### Work item
Scan the listing below for lines with the word "will". Report how many there are, as a number alone.

### Provided information
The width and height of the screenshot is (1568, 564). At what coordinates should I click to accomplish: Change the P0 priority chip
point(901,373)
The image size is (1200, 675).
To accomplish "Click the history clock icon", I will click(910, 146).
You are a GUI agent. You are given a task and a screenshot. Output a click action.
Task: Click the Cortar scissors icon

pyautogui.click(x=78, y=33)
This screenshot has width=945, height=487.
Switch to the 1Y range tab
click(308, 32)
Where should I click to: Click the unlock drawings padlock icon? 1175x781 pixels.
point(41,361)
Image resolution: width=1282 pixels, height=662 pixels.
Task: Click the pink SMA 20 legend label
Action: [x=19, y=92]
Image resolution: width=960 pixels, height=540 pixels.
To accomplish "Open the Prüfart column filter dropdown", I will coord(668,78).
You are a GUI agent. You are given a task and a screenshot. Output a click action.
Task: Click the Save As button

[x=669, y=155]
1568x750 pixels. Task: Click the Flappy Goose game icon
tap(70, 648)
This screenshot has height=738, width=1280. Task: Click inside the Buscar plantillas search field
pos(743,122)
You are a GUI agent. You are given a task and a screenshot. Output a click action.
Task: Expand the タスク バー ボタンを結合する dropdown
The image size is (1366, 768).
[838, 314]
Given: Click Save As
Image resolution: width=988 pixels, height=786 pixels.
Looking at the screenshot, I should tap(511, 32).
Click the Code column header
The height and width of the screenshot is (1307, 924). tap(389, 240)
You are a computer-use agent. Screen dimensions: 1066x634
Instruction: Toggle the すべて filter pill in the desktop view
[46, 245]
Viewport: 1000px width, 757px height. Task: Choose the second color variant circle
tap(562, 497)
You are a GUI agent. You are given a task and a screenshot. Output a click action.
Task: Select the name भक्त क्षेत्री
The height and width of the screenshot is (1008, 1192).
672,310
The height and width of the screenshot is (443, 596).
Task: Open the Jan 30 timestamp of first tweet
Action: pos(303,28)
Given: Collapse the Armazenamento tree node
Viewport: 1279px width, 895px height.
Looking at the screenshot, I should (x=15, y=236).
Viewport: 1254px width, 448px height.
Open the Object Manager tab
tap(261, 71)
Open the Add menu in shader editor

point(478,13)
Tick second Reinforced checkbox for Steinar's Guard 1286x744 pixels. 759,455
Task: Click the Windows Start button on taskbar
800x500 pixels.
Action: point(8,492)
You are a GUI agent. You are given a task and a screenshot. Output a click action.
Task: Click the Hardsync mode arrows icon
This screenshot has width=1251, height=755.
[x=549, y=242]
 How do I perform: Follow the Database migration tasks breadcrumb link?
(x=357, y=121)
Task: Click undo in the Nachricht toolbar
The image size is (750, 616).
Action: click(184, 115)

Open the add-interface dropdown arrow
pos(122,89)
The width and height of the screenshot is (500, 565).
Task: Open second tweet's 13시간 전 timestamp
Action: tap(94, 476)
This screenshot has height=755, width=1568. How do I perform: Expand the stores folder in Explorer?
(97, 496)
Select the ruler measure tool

### Reply to the exercise
2